High school students: they were able to think about doing this by taking these computer science ideas and mapping them into organelle trafficking and biocellular chemistry specifically, phospholipids that are responsible for rouding vessicals that get internalised during receptor and disitosis and signaling response. They brought into yeast a modified phospholipid from human and were able to specifically target that, and then in the period of a summer, were able to show that before and after treatment of a stimulus, you could get production of what looks to be, vessicals that are targeted with a fluorescent protein specifically binding the orthogonal phospholipid.
This leads to a couple of questions. One question has to do with safety. How do we turn over biotechnology to the next generation of biotechnologists? Do we have to worry about that, or do we get that for free? These little things on the right are my opinions, but they’re all really points of discussion. In the last century, we had very direct and strategic, uhm some might say, not strategic, militarisation of biotechnology. Could we afford that again, and going forward. Are folks going to use this technology outside of institutional frameworks? Will there be hack-hackers of biology? Will these folks be good or bad? Who is the community who's interested in biotechnology? Remember the transition from 1952, the computer to the computer of 1977? That's in part a tools evolution, but it's also driven by people being very excited about computing, and being disappointed about limited access to computing. Biotechnology is more exciting than computing, in my opinion. These parts, should they be free, or patented or what? So we had 1500 new parts come into the collection last year. At 25,000 dollars, a pop to patent worldwide, per part, that's 37,5 million dollars in attorney fees. The whole cost of the competition is 3 to 4 million dollars. So already our legal bill in ten-fold. Our actual operating budget. And if you gave us 40 million dollars, we would go try and make better parts. I suspect we’re heading towards a new type of law, recognising that genetic material and information are becoming interconvertible, via sequencing and synthesis, and we have to somehow update things.

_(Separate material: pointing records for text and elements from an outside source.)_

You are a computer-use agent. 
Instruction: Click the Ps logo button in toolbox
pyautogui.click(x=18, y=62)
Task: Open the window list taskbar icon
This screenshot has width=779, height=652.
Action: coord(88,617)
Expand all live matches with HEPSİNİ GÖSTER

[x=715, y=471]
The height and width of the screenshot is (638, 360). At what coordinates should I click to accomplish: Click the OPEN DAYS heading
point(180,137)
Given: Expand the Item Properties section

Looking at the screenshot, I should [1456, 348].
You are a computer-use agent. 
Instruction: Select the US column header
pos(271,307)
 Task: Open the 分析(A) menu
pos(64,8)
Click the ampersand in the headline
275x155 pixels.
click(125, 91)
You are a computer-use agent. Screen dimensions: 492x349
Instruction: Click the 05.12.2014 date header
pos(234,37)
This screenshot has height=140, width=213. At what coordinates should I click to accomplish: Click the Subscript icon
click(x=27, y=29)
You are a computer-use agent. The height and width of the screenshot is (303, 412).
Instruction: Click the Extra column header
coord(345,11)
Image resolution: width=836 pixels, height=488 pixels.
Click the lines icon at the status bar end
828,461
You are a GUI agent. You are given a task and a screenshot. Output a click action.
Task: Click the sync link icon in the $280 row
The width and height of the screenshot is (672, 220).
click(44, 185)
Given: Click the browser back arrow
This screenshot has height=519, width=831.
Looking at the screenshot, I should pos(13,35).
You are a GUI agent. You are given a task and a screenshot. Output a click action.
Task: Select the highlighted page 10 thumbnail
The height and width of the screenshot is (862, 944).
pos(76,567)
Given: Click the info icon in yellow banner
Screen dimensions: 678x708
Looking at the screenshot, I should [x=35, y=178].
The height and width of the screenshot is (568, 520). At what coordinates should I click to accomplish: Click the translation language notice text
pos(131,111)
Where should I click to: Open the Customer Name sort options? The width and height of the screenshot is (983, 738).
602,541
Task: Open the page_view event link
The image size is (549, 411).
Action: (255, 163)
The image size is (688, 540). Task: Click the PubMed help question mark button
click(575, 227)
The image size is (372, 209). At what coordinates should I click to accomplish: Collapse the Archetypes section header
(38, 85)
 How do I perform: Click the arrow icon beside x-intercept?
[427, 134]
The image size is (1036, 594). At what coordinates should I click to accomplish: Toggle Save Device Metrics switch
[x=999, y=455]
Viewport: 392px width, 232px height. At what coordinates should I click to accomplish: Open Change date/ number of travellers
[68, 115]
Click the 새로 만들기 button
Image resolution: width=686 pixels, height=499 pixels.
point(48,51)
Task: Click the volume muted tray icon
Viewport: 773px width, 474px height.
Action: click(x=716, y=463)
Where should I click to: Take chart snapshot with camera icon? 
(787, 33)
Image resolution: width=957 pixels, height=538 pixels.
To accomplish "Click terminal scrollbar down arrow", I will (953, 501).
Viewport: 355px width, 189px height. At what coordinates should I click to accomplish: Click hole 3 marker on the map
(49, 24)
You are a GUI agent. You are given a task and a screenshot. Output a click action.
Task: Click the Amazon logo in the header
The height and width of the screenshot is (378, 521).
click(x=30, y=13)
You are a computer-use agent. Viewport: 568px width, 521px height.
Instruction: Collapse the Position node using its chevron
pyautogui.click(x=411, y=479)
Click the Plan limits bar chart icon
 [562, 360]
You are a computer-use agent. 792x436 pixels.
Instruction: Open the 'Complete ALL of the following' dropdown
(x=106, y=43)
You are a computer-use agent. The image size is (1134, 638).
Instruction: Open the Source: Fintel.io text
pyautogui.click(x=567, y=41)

Real surprise, I studied civil engineering as an undergraduate, reinforced concrete and steel, and we had to take professional engineering courses, and I had to, if I wanted to go practice, be licensed by the state. In the United States, I don’t know how it is in France, but in the United States there's the American Society of Civil Engineers. There is not the American Society of Genetic engineers. There's no code of profession. Should there be one? Should we sign our work in the DNA? Perhaps. How much…… can we make with biology? I’ll end with this: the excitement in the US and elsewhere right now for example around biofuels, is quite something, but I can’t figure out what it's… really going to end up with. I hear estimates that we might be able to get 5 TW worth of energy via biology. Others suggest it might be 90 TW. The reason this spread between 5 and 90 is significant, is our civilisation runs on about 15 to 18 TW. So either biology is going to be scarce, biology-based power, biology-based manufacturing is going to be limited, or it's going to be in surplus, and I don’t know how you would make these predictions accurately. But the reason it's significant, is if you think about planning, if you think about land-use politics, whether we have an excess of power and manufacturing capacity, or gross limits, it makes a big difference.